The Colorado Supreme Court chamber. (AP Photo/David Zalubowski)

AURORA | A Colorado Supreme Court ruling this week put a halt to much of Aurora’s recent tough-on-crime legislation.

The state’s high court ruled Monday that municipal jail penalties for misdemeanor offenses must not surpass state jail sentences, affecting multiple laws recently enacted in Aurora. 

“In sum, home-rule municipalities may not authorize harsher sentences than state law allows for an identical offense,” justices wrote in two Supreme Court cases: People v. Camp in Westminster and People v. Simons in Aurora. 

In the Camp case, the defendant was charged with theft of less than $300, with a potential maximum penalty of up to 364 days in jail, fines as high as $2,650, or both. In the Simons case, the defendant was charged with motor vehicle trespass and later trespass, each with a maximum penalty of 364 days, a $2,650 fine or both.

The state law states that theft under $300 is a petty offense with a maximum punishment of ten days in jail, a $300 fine, or both. State law also has theft between $300 and $1,000 is a class 2 misdemeanor with a maximum punishment of 120 days’ imprisonment, a $750 fine, or both. State law also classifies second-degree criminal trespass as a class 2 misdemeanor.

In both cases, the filings were made before the defendants were sentenced. 

“Although Camp and Simons may be prosecuted in municipal court for their respective ordinance violations, they may not be subjected to penalties that exceed the state caps for the corresponding state offenses,” The ruling stated. “We make the orders in the cases before us absolute and remand each case for further proceedings consistent with this opinion.”

The unanimous decision was written by Chief Justice Monica Márquez. 

The court did not argue in the ruling for equal protection; it argued preemptive grounds instead, going back to a sweeping police reform bill after the George Floyd protests in 2021, which reduced state penalties to levels below many municipal penalties.

The ruling will require Aurora to reduce its harsher mandatory jail sentences, and any sentence of more than 10 days will have those penalties dismissed and reduced to 10 days or less, according to city legal officials. 

Aurora made many of these changes in 2022 by creating mandatory minimums for shoplifting at a threshold of $300, then reduced the threshold for mandatory jail to $100 in 2024. At the same time, the city added penalties of 90 days for second offenses and 180 days for third offenses. Aurora’s general penalty for all misdemeanor offenses was set at a maximum of 364 days by state law and changed at the state level in 2021, but never enforced at the municipal level. 

“I’m disappointed in the decision because I feel that our sentencing guidelines have been helpful in deterring crime,” Mayor Mike Coffman said in a statement. “However, staff is analyzing the actual sentences that have been handed down by our municipal courts to see to what extent, if any, we have actually gone beyond the state’s criminal code sentencing limits.”

This change would include other laws recently enacted in Aurora, such as mandatory minimums of 90 days for second-time misdemeanor offenses and 180 days for third-time misdemeanor offenses. 

The Aurora Municipal Court has not yet decided what will happen to the nearly 300 cases that were put on hold while awaiting the Supreme Court’s decision.

All of those cases should be dismissed, said Chief Public Defender Elizabeth Cadiz. 

Aurora City Attorney Pete Schulte said his office will need to make changes immediately, since local courts, in his opinion, no longer have control of creating and enforcing laws. He said he will take direction from the city council on what to do.
- - -
Written task 1:
Answer these questions about the article on the Colorado Supreme Court ruling:
(a) Who wrote the unanimous decision?
(b) In 2024, to what amount did Aurora lower the shoplifting threshold for mandatory jail?
(c) About how many Aurora Municipal Court cases were put on hold while the Supreme Court decided?
Written task 2:
Rewrite the stretch of the article on the Colorado Supreme Court ruling from "The Aurora Municipal" through "Supreme Court’s decision.", replacing "on hold" with "in limbo".
Written task 3:
According to the article on the Colorado Supreme Court ruling, why is Mayor Mike Coffman disappointed in the decision?

Dataset excerpt:
- - -
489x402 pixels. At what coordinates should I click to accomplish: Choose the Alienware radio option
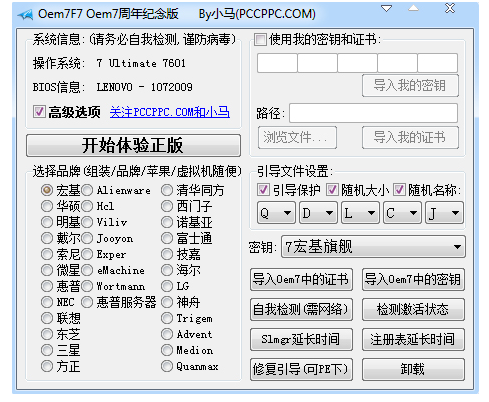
- - -
Final result 1:
(a) Chief Justice Monica Márquez.
(b) $100.
(c) Nearly 300.

Final result 2:
The Aurora Municipal Court has not yet decided what will happen to the nearly 300 cases that were put in limbo while awaiting the Supreme Court’s decision.

Final result 3:
He is disappointed because he feels Aurora's sentencing guidelines have helped deter crime.